How to Handle Small Context Window Limits in RAG Systems
Sviatoslav Barbutsa · 2026-06-18 · via freeCodeCamp Programming Tutorials: Python, JavaScript, Git & More
How to Handle Small Context Window Limits in RAG Systems

Retrieval-augmented generation, or RAG, is a pattern where an application retrieves relevant source material and adds it to a model prompt so the model can answer from that context.

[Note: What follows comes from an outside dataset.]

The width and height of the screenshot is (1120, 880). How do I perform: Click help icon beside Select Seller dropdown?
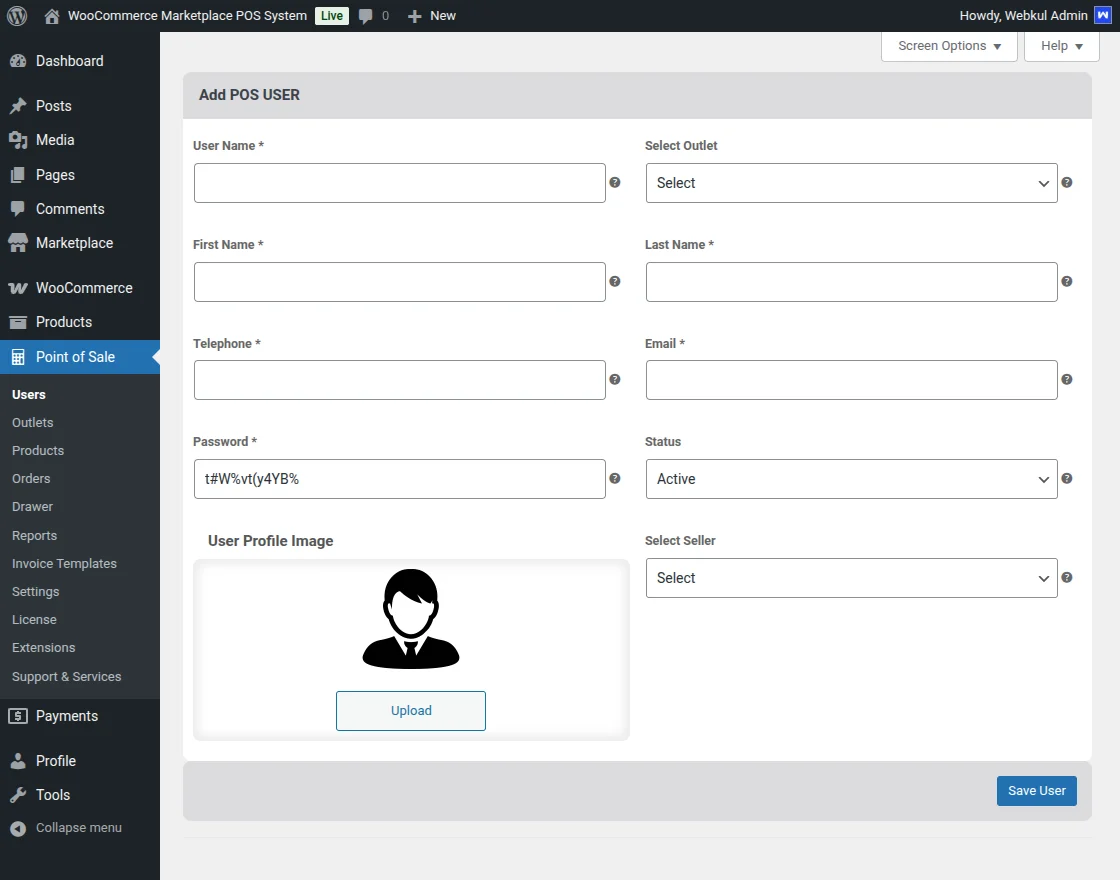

A larger context window in a RAG system shouldn't be treated as a substitute for good context management, although it can make the experience more forgiving for the end user. It's like running unoptimized graphics on a powerful GPU: the extra capacity can hide inefficiency for a while, but it doesn't eliminate the underlying optimization problem.

But even a very large context window still has a hard limit. If you keep adding tokens, you can eventually exceed it. This problem becomes more visible on consumer hardware, where limited memory and compute usually mean smaller usable context windows.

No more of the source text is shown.